Exercise prompt –
An exact, complete copy of the lines below is the expected answer.

Information –
**********
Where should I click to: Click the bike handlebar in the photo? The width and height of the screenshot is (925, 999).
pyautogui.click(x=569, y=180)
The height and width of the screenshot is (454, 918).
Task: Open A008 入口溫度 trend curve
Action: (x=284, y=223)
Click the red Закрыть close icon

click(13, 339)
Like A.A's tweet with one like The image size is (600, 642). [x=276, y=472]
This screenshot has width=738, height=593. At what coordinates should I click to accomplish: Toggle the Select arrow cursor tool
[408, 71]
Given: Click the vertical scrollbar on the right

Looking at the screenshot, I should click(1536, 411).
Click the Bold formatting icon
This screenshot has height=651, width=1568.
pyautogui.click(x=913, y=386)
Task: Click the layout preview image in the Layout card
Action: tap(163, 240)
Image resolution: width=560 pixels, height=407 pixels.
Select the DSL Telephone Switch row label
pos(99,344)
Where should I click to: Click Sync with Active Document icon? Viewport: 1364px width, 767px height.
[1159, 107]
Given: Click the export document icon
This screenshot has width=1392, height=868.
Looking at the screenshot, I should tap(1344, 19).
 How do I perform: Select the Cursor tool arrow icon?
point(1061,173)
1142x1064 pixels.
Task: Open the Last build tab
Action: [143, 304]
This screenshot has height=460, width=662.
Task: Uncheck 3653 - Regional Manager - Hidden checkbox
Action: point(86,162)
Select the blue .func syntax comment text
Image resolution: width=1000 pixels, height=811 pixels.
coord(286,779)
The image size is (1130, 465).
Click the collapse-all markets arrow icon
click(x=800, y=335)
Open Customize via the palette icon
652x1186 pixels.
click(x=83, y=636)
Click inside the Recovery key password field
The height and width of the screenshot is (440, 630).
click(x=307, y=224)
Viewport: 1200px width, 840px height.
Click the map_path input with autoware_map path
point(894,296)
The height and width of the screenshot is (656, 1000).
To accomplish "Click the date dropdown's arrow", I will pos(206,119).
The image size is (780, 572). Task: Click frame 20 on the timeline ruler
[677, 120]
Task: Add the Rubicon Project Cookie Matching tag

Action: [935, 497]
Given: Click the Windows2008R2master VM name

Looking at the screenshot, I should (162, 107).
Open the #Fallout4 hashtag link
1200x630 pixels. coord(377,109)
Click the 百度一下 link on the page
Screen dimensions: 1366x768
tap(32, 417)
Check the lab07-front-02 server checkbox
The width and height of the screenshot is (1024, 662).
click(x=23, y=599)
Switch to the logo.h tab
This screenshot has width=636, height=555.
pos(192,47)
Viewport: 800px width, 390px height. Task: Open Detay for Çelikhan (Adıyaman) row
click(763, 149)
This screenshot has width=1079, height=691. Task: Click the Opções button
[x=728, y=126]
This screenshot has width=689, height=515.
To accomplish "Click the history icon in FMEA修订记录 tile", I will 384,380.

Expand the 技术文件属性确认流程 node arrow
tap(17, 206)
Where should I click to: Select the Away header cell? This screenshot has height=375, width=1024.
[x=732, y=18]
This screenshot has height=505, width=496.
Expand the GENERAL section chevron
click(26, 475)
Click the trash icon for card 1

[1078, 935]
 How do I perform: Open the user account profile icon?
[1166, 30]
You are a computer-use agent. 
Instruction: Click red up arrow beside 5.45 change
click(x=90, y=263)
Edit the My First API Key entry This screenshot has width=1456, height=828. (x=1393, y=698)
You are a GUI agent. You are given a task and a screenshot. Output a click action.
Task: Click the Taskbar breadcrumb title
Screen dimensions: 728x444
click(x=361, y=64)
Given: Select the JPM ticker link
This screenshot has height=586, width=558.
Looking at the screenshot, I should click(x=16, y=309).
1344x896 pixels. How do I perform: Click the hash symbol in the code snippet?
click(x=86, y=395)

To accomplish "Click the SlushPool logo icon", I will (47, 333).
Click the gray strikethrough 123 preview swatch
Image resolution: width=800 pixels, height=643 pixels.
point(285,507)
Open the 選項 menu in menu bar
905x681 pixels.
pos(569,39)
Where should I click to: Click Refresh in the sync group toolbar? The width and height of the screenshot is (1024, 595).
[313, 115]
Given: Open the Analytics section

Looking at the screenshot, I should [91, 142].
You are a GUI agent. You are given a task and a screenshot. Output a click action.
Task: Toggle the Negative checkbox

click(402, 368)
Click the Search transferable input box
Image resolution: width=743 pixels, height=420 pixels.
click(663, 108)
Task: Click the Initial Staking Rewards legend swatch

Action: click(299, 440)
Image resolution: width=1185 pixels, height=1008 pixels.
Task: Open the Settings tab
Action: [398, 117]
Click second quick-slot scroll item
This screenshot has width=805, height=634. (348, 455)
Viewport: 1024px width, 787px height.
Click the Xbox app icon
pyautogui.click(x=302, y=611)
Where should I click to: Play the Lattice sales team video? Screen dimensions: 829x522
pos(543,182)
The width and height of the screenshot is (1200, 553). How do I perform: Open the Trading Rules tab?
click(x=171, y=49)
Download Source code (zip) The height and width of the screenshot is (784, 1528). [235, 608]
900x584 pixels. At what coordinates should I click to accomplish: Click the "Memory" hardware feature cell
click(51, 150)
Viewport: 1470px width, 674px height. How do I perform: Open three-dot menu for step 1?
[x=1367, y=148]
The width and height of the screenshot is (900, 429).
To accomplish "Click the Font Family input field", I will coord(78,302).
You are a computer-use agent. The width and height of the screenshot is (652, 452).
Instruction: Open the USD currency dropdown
**********
Solution to this exercise –
Where should I click to: Click the bike handlebar in the photo? The width and height of the screenshot is (925, 999).
pyautogui.click(x=569, y=180)
The height and width of the screenshot is (454, 918).
Task: Open A008 入口溫度 trend curve
Action: (x=284, y=223)
Click the red Закрыть close icon

click(13, 339)
Like A.A's tweet with one like The image size is (600, 642). [x=276, y=472]
This screenshot has width=738, height=593. At what coordinates should I click to accomplish: Toggle the Select arrow cursor tool
[408, 71]
Given: Click the vertical scrollbar on the right

Looking at the screenshot, I should click(1536, 411).
Click the Bold formatting icon
This screenshot has height=651, width=1568.
pyautogui.click(x=913, y=386)
Task: Click the layout preview image in the Layout card
Action: tap(163, 240)
Image resolution: width=560 pixels, height=407 pixels.
Select the DSL Telephone Switch row label
pos(99,344)
Where should I click to: Click Sync with Active Document icon? Viewport: 1364px width, 767px height.
[1159, 107]
Given: Click the export document icon
This screenshot has width=1392, height=868.
Looking at the screenshot, I should tap(1344, 19).
 How do I perform: Select the Cursor tool arrow icon?
point(1061,173)
1142x1064 pixels.
Task: Open the Last build tab
Action: [143, 304]
This screenshot has height=460, width=662.
Task: Uncheck 3653 - Regional Manager - Hidden checkbox
Action: point(86,162)
Select the blue .func syntax comment text
Image resolution: width=1000 pixels, height=811 pixels.
coord(286,779)
The image size is (1130, 465).
Click the collapse-all markets arrow icon
click(x=800, y=335)
Open Customize via the palette icon
652x1186 pixels.
click(x=83, y=636)
Click inside the Recovery key password field
The height and width of the screenshot is (440, 630).
click(x=307, y=224)
Viewport: 1200px width, 840px height.
Click the map_path input with autoware_map path
point(894,296)
The height and width of the screenshot is (656, 1000).
To accomplish "Click the date dropdown's arrow", I will pos(206,119).
The image size is (780, 572). Task: Click frame 20 on the timeline ruler
[677, 120]
Task: Add the Rubicon Project Cookie Matching tag

Action: [935, 497]
Given: Click the Windows2008R2master VM name

Looking at the screenshot, I should (162, 107).
Open the #Fallout4 hashtag link
1200x630 pixels. coord(377,109)
Click the 百度一下 link on the page
Screen dimensions: 1366x768
tap(32, 417)
Check the lab07-front-02 server checkbox
The width and height of the screenshot is (1024, 662).
click(x=23, y=599)
Switch to the logo.h tab
This screenshot has width=636, height=555.
pos(192,47)
Viewport: 800px width, 390px height. Task: Open Detay for Çelikhan (Adıyaman) row
click(763, 149)
This screenshot has width=1079, height=691. Task: Click the Opções button
[x=728, y=126]
This screenshot has width=689, height=515.
To accomplish "Click the history icon in FMEA修订记录 tile", I will 384,380.

Expand the 技术文件属性确认流程 node arrow
tap(17, 206)
Where should I click to: Select the Away header cell? This screenshot has height=375, width=1024.
[x=732, y=18]
This screenshot has height=505, width=496.
Expand the GENERAL section chevron
click(26, 475)
Click the trash icon for card 1

[1078, 935]
 How do I perform: Open the user account profile icon?
[1166, 30]
You are a computer-use agent. 
Instruction: Click red up arrow beside 5.45 change
click(x=90, y=263)
Edit the My First API Key entry This screenshot has width=1456, height=828. (x=1393, y=698)
You are a GUI agent. You are given a task and a screenshot. Output a click action.
Task: Click the Taskbar breadcrumb title
Screen dimensions: 728x444
click(x=361, y=64)
Given: Select the JPM ticker link
This screenshot has height=586, width=558.
Looking at the screenshot, I should click(x=16, y=309).
1344x896 pixels. How do I perform: Click the hash symbol in the code snippet?
click(x=86, y=395)

To accomplish "Click the SlushPool logo icon", I will (47, 333).
Click the gray strikethrough 123 preview swatch
Image resolution: width=800 pixels, height=643 pixels.
point(285,507)
Open the 選項 menu in menu bar
905x681 pixels.
pos(569,39)
Where should I click to: Click Refresh in the sync group toolbar? The width and height of the screenshot is (1024, 595).
[313, 115]
Given: Open the Analytics section

Looking at the screenshot, I should [91, 142].
You are a GUI agent. You are given a task and a screenshot. Output a click action.
Task: Toggle the Negative checkbox

click(402, 368)
Click the Search transferable input box
Image resolution: width=743 pixels, height=420 pixels.
click(663, 108)
Task: Click the Initial Staking Rewards legend swatch

Action: click(299, 440)
Image resolution: width=1185 pixels, height=1008 pixels.
Task: Open the Settings tab
Action: [398, 117]
Click second quick-slot scroll item
This screenshot has width=805, height=634. (348, 455)
Viewport: 1024px width, 787px height.
Click the Xbox app icon
pyautogui.click(x=302, y=611)
Where should I click to: Play the Lattice sales team video? Screen dimensions: 829x522
pos(543,182)
The width and height of the screenshot is (1200, 553). How do I perform: Open the Trading Rules tab?
click(x=171, y=49)
Download Source code (zip) The height and width of the screenshot is (784, 1528). [235, 608]
900x584 pixels. At what coordinates should I click to accomplish: Click the "Memory" hardware feature cell
click(51, 150)
Viewport: 1470px width, 674px height. How do I perform: Open three-dot menu for step 1?
[x=1367, y=148]
The width and height of the screenshot is (900, 429).
To accomplish "Click the Font Family input field", I will coord(78,302).
You are a computer-use agent. The width and height of the screenshot is (652, 452).
Instruction: Open the USD currency dropdown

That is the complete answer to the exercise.